Burritos, carrot juice, good coffee made with care, and ethnic food, plus the Ferry Plaza farmer's market are things I miss. Happy to leave behind? My car and group hugs.
What's the most exciting neighborhood in Paris for food these days?
I'd say the 10th. It got trendy for a while, just enough for some interesting restaurants to move in. Now it's relaxed and settled back in nicely. Had a great snail pizza there the other night (which was surprisingly good) and my favorite wine bar and bread bakery in Paris is up there, too.
Which ice cream is better, Bi-Rite Creamery or Berthillon? Same with bread: Tartine or Eric Kayser?
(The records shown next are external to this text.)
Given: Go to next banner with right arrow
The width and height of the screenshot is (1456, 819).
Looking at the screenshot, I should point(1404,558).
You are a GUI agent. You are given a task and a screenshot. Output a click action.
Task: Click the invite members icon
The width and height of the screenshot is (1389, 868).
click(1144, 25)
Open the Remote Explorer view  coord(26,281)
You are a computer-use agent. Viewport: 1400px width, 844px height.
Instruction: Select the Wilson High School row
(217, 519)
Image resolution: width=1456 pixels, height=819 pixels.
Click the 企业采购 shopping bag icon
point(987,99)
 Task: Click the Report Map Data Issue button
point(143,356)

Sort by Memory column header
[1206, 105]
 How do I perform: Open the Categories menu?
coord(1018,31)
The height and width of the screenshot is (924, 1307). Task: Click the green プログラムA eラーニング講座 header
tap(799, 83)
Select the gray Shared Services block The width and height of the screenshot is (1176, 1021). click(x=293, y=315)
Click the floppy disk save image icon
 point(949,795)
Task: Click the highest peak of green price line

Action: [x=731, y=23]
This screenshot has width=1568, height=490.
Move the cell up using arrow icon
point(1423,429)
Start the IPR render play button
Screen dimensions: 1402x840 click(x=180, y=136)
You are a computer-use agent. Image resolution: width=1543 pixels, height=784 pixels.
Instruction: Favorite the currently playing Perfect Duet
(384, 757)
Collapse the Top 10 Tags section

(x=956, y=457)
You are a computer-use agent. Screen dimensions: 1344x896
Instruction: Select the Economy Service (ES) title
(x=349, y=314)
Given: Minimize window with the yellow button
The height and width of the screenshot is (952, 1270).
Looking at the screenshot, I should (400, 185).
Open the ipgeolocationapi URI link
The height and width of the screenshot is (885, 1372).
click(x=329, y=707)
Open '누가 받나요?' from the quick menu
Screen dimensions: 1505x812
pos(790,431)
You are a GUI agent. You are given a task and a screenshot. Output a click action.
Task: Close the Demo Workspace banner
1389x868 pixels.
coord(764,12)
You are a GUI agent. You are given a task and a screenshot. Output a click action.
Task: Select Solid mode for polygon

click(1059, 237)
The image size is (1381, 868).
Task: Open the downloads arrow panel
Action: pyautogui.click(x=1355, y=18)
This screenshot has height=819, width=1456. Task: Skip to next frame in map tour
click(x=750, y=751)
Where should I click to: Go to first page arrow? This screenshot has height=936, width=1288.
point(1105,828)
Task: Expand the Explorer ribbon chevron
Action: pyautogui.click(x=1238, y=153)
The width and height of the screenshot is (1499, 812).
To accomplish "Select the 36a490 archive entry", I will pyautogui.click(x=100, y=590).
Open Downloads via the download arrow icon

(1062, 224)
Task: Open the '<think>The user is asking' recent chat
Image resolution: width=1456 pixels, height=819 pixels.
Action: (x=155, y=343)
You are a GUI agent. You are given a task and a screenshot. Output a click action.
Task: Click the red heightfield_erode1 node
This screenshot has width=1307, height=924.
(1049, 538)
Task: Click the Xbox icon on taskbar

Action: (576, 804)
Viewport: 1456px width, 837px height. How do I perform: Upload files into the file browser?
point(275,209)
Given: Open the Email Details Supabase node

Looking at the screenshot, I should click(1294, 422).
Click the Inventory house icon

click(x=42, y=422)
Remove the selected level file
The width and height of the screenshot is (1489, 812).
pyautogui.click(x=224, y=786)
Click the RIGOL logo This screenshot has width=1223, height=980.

Place des Vosges or Dolores Park?
I'd never say what's better on the first two, because they're just too different. But I will say I like the fact there aren't any pit bulls in the place de Vosges, although some of those bourgeois types that hang around there aren't the friendliest of beasts, either.
Macarons: Here to stay or ridiculous fad?
Well, they've been around for at least 150 years, so I don't think they're going away. But they should stay in France, where they belong. If Americans want them, they should have to come to Paris and get them. Just like if I want Target, I have to come over here and get it.
What are three desserts you like in the fall?
Tarte Tatin, Buckwheat galettes with chestnut honey, and Kouign Aman, an insanely-delicious Breton pastry made of caramelized butter and suga, with just enough flour to barely hold it together and call it a cake.
Where else in France is the dessert worth the visit?
I'll always say Brittany, because of the butter. It's dripping from everything, from cookies to caramel-filled crêpes.
San Francisco has so many food fads: home butchery, vintage cocktails, canning classes. What are some of the food fads happening in Paris now?
Trendy doesn't quite work so well in Paris. I'm not much for verrines (silly little glasses with layers of food) or oddities like foie gras macarons (ick!), but the green tea desserts I like a lot, as well as the proliferation of salted butter caramel, which seems to be dripping from everything nowadays.
What's your next project?
Go into hiding. I learned there are four things one should do if you want to get people in a tizzy: Write a non-fiction book.